■ **QUÉ SE PIDE**:
1 > ¿Coinciden con el artículo estas afirmaciones? (a) El programa Más Médicos ayudó a Rousseff a recuperar parte de la intención de voto. (b) La compra de la refinería de Pasadena se hizo durante el gobierno de Dilma. (c) El PMDB impulsó la reforma política propuesta por Dilma. Contesta sí o no a cada una y cita textualmente las palabras del artículo que lo deciden.
2 > Reescribe el pasaje del artículo que empieza en "Paulatinamente, y a" y termina en "de sus políticas.", intercambiando "Pasadena" por "Houston".

■ **FRAGMENTO**:

● ● ●

EL MUNDO › OPINIóN
› Por Ariel Goldstein
En 2011, cuando comenzó su gobierno, Dilma Rousseff asumió con la intención de expandir las políticas sociales, promover el “saneamiento institucional” y el mejoramiento de la eficacia de la administración estatal. En esta línea, una iniciativa que marcó el comienzo de su mandato fue exigir la renuncia de varios funcionarios gubernamentales acusados de corrupción, lo cual le permitiría recuperar la aprobación de sectores medios que se habían alejado por estos motivos durante las presidencias de Lula.
A partir de las manifestaciones de junio de 2013, Dilma experimentó una esperable dificultad para manejar la agenda pública en torno de los temas de prioridad para su gobierno. Frente a la emergencia de estas inesperadas manifestaciones, que alteraron la fisonomía del escenario político, se colocó luego de unos días de sorpresa frente a las reivindicaciones y declaró estar escuchando la “voz de las calles”, reuniéndose con varios movimientos sociales. Luego, afirmó la necesidad de realizar una “reforma política” que fuera capaz de encauzar los reclamos y replantee el financiamiento privado de las campañas públicas, lo cual ha dado origen a importantes casos de corrupción. La clase política y el PMDB, principal aliado en el Congreso, apostaron al reflujo de las demandas y se acomodaron en la continuidad, lo cual impidió avanzar con esta reforma.
Paulatinamente, y a partir de nuevas iniciativas, como el programa Más Médicos, Rousseff logró recuperar parte de la intención de voto perdida durante las primeras tres semanas de las manifestaciones. A pesar de ello, a principios de este año electoral comenzó –azuzadas por la prensa– una serie de acusaciones acerca de la compra con sobreprecio de la refinería de Pasadena, en Texas, durante la administración de Lula en 2006, lo cual nuevamente puso al gobierno a la defensiva, atacándolo en uno de los puntos que éste pretendía fuera un pilar, la eficiencia administrativa. Y sumado a ello, el ambiente de protestas previo al Mundial parece restarle a la mandataria capacidad de definir la agenda pública en torno de sus políticas.
Mientras Lula con su carisma tenía mayor capacidad para incidir en la formación de la agenda pública a través de sus discursos y articulaciones políticas en distintos puntos del país, donde hablaba de forma directa a la ciudadanía, Dilma tiene mayor dificultad. Sin embargo, Lula en la presidencia nunca tuvo que hacerse cargo de un ciclo de movilizaciones como el actual.
Acercándonos al escenario previo a las elecciones, las recientes encuestas de Ibope muestran cómo la propaganda televisiva del PT con el clivaje “el lastre del pasado” vs. “el mantenimiento de las conquistas y el futuro” mejoró la intención de voto de Dilma y clarificó en el electorado las opciones electorales en términos de dos polos. Este énfasis en las mejoras de las políticas sociales respecto del pasado, tal como se centró la campaña de Lula en 2006, es uno de los mayores legados de los gobiernos de hegemonía del PT y remite a un terreno en el cual la oposición no puede competir. El gobierno debería buscar el modo de retomar la dirección de la agenda pública en torno de dos temas, ya que en la continuidad de una valoración positiva de las políticas sociales implementadas por parte de la ciudadanía y en cómo sea interpretado el Mundial, si como “el fracaso de Brasil” o como el “gran evento de Brasil”, se definirá posiblemente el resultado de las elecciones de octubre.
- Becario del Conicet en el Instituto de Estudios de América Latina y el Caribe (Iealc).

● ● ●

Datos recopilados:
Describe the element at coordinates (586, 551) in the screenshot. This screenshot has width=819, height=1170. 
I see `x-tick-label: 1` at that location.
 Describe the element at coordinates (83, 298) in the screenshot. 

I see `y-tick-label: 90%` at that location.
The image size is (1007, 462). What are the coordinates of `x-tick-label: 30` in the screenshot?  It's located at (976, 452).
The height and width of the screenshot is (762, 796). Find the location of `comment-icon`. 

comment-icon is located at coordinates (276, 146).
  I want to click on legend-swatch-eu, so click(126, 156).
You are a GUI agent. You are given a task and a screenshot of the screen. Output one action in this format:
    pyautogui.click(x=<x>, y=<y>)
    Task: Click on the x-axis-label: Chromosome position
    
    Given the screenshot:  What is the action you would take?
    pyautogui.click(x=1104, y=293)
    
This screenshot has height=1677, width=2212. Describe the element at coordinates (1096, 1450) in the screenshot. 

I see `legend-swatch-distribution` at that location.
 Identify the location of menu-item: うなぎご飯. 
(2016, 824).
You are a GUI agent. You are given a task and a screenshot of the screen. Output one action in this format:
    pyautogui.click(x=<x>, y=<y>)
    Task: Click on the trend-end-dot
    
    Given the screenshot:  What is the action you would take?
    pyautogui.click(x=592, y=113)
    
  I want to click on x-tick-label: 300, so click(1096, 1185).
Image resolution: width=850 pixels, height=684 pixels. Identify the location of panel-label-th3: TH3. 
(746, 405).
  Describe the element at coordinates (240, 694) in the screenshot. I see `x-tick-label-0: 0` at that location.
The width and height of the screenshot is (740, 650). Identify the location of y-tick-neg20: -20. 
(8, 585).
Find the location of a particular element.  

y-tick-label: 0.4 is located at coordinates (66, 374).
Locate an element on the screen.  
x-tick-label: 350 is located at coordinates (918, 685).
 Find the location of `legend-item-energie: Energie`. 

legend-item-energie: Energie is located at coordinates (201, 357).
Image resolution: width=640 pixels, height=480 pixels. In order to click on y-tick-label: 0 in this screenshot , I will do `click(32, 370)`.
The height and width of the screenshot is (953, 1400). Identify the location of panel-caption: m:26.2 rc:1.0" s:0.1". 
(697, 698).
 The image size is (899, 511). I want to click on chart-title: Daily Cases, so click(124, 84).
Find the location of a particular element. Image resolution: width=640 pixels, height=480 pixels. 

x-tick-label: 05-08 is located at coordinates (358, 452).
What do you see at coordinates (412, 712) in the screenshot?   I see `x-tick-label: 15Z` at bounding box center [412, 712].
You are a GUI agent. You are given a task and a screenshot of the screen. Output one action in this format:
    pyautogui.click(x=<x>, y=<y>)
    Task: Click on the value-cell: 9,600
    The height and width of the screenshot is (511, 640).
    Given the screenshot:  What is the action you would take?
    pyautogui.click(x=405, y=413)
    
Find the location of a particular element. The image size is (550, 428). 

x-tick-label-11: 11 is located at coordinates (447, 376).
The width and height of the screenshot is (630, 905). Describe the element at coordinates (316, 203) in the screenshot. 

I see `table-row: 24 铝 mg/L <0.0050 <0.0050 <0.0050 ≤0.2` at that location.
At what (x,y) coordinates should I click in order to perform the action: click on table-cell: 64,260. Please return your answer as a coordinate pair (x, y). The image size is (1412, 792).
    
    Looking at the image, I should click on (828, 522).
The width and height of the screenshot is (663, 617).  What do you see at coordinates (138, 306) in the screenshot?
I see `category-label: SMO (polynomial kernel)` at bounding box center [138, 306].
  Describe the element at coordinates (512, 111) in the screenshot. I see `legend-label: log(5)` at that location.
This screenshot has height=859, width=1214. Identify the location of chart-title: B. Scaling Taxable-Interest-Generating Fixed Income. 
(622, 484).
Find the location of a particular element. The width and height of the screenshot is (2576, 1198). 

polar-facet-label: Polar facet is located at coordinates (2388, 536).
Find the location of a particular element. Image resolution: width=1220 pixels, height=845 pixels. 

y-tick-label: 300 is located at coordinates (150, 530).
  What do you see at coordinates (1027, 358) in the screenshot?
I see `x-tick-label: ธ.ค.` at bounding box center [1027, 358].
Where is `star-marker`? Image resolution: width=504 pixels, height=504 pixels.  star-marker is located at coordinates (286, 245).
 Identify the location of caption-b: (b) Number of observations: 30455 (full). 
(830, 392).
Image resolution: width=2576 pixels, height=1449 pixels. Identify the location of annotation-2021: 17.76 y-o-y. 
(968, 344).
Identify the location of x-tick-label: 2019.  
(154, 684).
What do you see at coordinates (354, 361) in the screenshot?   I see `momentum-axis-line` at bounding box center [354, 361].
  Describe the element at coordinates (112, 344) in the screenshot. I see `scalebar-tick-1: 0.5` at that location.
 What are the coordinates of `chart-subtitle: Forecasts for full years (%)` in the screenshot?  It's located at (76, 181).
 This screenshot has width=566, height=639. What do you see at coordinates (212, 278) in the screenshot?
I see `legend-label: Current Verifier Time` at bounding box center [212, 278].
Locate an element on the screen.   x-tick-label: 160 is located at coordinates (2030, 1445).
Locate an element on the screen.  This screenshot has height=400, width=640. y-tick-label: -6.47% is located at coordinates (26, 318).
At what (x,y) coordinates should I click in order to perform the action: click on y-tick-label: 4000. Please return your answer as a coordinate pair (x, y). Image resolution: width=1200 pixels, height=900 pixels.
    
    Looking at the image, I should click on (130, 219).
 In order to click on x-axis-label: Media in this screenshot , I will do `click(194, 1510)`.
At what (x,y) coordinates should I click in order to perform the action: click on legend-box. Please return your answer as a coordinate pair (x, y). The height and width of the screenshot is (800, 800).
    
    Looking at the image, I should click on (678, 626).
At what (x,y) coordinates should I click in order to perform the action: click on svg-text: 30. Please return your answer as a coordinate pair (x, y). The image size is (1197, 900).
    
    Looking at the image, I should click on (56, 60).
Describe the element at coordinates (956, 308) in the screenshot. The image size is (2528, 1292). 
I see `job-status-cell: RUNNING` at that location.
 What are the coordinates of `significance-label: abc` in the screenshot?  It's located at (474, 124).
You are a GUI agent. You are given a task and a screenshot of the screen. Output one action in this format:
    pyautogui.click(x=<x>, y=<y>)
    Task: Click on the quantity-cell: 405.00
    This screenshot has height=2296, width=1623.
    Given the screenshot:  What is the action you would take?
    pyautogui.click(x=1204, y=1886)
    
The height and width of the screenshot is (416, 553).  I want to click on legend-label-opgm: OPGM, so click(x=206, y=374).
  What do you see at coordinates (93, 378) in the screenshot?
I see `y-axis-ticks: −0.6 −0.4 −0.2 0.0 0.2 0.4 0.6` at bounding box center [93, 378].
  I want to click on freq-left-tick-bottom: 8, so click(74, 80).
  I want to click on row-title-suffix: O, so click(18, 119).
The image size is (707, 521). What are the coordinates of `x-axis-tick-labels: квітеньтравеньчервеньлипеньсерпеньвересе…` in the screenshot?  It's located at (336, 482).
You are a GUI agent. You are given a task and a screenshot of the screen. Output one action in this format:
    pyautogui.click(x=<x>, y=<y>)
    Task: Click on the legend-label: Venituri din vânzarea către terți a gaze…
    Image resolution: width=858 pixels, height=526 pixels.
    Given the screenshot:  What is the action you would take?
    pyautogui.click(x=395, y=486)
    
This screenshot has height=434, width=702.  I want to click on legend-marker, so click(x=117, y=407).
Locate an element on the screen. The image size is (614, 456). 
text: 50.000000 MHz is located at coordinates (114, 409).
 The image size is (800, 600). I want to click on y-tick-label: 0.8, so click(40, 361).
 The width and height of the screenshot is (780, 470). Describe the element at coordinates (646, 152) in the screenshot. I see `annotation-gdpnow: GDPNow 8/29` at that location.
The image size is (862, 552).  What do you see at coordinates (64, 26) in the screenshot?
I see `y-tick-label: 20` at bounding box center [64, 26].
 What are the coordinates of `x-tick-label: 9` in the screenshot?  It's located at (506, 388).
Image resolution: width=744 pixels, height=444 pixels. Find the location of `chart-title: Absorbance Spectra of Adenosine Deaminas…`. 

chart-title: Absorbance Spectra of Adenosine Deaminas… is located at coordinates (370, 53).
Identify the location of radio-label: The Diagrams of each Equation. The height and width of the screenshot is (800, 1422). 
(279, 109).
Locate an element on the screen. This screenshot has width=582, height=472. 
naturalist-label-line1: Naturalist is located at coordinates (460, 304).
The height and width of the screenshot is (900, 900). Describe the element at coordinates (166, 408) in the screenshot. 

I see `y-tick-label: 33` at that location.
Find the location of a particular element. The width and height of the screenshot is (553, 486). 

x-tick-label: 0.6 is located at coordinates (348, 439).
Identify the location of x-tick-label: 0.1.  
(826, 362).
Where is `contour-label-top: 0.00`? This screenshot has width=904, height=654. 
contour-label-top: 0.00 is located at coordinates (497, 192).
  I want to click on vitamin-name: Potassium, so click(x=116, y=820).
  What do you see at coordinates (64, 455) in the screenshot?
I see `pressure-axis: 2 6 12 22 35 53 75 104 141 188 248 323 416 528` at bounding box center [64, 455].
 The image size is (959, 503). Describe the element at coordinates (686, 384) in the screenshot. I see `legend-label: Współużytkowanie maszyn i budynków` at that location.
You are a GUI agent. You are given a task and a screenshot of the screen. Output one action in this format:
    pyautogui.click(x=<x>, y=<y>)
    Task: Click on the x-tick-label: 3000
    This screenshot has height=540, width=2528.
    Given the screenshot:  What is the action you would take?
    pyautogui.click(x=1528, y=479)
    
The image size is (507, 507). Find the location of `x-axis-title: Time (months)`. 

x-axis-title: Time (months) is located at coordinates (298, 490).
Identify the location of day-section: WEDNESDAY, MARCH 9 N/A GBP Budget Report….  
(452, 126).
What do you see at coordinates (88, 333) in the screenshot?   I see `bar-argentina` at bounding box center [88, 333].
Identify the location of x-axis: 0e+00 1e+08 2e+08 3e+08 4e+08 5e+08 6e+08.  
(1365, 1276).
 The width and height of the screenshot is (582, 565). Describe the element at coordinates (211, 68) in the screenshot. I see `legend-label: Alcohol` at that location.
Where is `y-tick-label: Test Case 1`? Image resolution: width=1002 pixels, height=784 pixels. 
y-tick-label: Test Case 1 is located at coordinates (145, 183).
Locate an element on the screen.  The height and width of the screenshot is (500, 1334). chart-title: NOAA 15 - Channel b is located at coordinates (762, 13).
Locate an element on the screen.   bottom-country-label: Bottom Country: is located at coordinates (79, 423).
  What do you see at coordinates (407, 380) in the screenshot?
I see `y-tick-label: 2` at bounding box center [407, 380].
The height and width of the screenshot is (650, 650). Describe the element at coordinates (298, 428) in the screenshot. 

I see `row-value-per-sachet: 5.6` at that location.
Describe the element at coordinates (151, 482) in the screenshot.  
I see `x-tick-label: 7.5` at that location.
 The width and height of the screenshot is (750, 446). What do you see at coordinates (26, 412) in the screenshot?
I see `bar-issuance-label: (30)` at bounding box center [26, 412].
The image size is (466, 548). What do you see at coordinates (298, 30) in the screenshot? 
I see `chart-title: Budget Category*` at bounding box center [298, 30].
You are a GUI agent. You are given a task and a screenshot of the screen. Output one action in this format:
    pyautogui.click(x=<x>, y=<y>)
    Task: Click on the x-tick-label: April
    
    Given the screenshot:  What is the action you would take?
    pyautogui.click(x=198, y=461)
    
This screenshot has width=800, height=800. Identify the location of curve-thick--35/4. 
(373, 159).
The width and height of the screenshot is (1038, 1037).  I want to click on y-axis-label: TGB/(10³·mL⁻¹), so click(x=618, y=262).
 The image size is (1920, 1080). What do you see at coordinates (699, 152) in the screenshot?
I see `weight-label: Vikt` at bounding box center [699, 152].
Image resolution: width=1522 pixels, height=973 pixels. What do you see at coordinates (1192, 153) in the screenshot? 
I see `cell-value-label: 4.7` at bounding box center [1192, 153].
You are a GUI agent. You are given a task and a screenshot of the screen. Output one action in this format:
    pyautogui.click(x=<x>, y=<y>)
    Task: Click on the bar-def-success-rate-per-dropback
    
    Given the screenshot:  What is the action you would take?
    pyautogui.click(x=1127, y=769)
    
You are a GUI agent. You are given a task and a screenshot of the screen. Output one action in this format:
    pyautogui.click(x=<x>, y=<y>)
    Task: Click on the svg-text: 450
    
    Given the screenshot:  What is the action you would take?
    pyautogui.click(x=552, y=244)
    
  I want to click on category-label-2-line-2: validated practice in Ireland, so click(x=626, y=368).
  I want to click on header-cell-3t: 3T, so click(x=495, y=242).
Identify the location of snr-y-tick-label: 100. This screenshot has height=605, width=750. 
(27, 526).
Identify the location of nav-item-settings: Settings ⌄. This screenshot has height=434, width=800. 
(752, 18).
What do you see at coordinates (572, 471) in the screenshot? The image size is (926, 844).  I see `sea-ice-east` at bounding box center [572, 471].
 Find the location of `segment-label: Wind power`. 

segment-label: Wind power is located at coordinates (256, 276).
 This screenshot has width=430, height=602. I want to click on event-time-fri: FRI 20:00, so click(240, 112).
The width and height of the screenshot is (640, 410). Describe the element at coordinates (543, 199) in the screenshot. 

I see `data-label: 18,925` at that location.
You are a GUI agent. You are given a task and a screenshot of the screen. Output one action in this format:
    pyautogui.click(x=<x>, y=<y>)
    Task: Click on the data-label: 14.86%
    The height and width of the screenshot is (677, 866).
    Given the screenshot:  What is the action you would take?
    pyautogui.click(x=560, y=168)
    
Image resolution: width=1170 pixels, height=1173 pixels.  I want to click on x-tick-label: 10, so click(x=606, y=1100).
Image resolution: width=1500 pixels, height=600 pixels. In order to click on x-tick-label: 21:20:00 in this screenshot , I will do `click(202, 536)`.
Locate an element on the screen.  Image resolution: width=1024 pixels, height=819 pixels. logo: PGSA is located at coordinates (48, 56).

● ● ●

■ **RESPUESTAS**:
1 >
(a) Sí: "Paulatinamente, y a partir de nuevas iniciativas, como el programa Más Médicos, Rousseff logró recuperar parte de la intención de voto perdida durante las primeras tres semanas de las manifestaciones."
(b) No: "la compra con sobreprecio de la refinería de Pasadena, en Texas, durante la administración de Lula en 2006".
(c) No: "La clase política y el PMDB, principal aliado en el Congreso, apostaron al reflujo de las demandas y se acomodaron en la continuidad, lo cual impidió avanzar con esta reforma."

2 >
Paulatinamente, y a partir de nuevas iniciativas, como el programa Más Médicos, Rousseff logró recuperar parte de la intención de voto perdida durante las primeras tres semanas de las manifestaciones. A pesar de ello, a principios de este año electoral comenzó –azuzadas por la prensa– una serie de acusaciones acerca de la compra con sobreprecio de la refinería de Houston, en Texas, durante la administración de Lula en 2006, lo cual nuevamente puso al gobierno a la defensiva, atacándolo en uno de los puntos que éste pretendía fuera un pilar, la eficiencia administrativa. Y sumado a ello, el ambiente de protestas previo al Mundial parece restarle a la mandataria capacidad de definir la agenda pública en torno de sus políticas.